November 26, 2002 - WorldCom,
government settled civil lawsuit over company's $9 billion accounting
scandal.
October 31, 2003
- Bankruptcy court approved MCI's reorganization plans; essentially
cleared telecommunications company to exit bankruptcy.
February 17, 2004
- Cingular Wireless agreed to pay nearly $41 billion in cash to buy AT&T
Wireless Services.
December 15, 2004
- American telecommunications giants Sprint Corp. and Nextel
Communications Inc. announced they would merge in $35 billion deal.
January 31, 2005
- SBC Communications Inc. announced it was acquiring AT&T Corp. for $16
billion.
October 31, 2005
- The Spanish telco Telefónica announced £18 billion deal to buy
the British mobile network operator O2 plc.
January 27, 2006
- Western Union sent last telegram; 1929 - sent more than
200 million telegrams (height of business); 2005 - under
21,000 telegrams sent.
March 6, 2006
- AT & T announced plans to acquire regional-phone company BellSouth
Corp. for $67 billion in stock, take full control of Cingular venture
(nation's biggest wireless operator with more than 54 million
customers); subject to regulatory approval, combined company would serve
70 million local-phone customers, 10 million high-speed DSL Internet
users, would have about 315,000 employees, combined revenue of $121
billion (Wall Street's estimate of annual 2006 sales);
November 2005 - AT&T Inc. formed after SBC Communications Inc.

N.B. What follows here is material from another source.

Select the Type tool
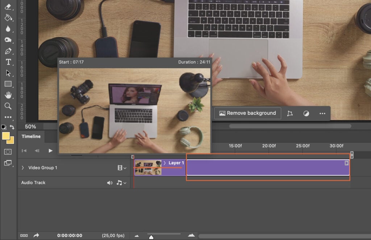This screenshot has height=240, width=371. pos(8,62)
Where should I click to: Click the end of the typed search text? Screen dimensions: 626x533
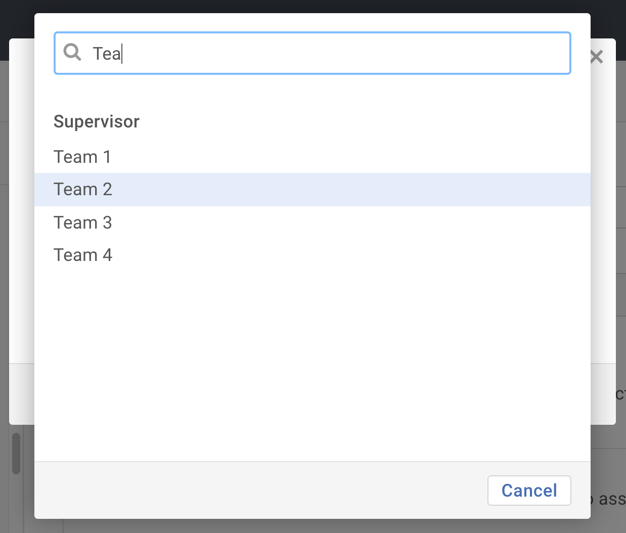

acquired the old AT&T, adopted the name.
November 17, 2006
- President George W. Bush approved deal in which French
telecommunications equipment maker Alcatel SA would acquire Lucent
Technologies Inc. in a $11.8 billion deal; Committee on Foreign
Investment in the United States (CFIUS) spent 75 days investigating
national security implications of transaction; recommended Bush approve
it (November 21 statutory deadline to render a decision).
June 29, 2007
- Bell Canada (BCE) agreed to be acquired for $32.6 billion (6x BCE's
cash flow) by investment arm of Ontario Teachers' Pension Plan (BCE's
largest shareholder), Providence Equity Partners Inc., Madison Dearborn
Partners; largest private-equity buyout in history.
August 29, 2007
- Alltel shareholders approved $24.7 billion private equity buyout
of country’s fifth-largest wireless operator by GS Capital Partners,
private equity arm of Goldman Sachs, and TGP Capital; 12 million
customers in 35 states (largest Tier 2 carrier).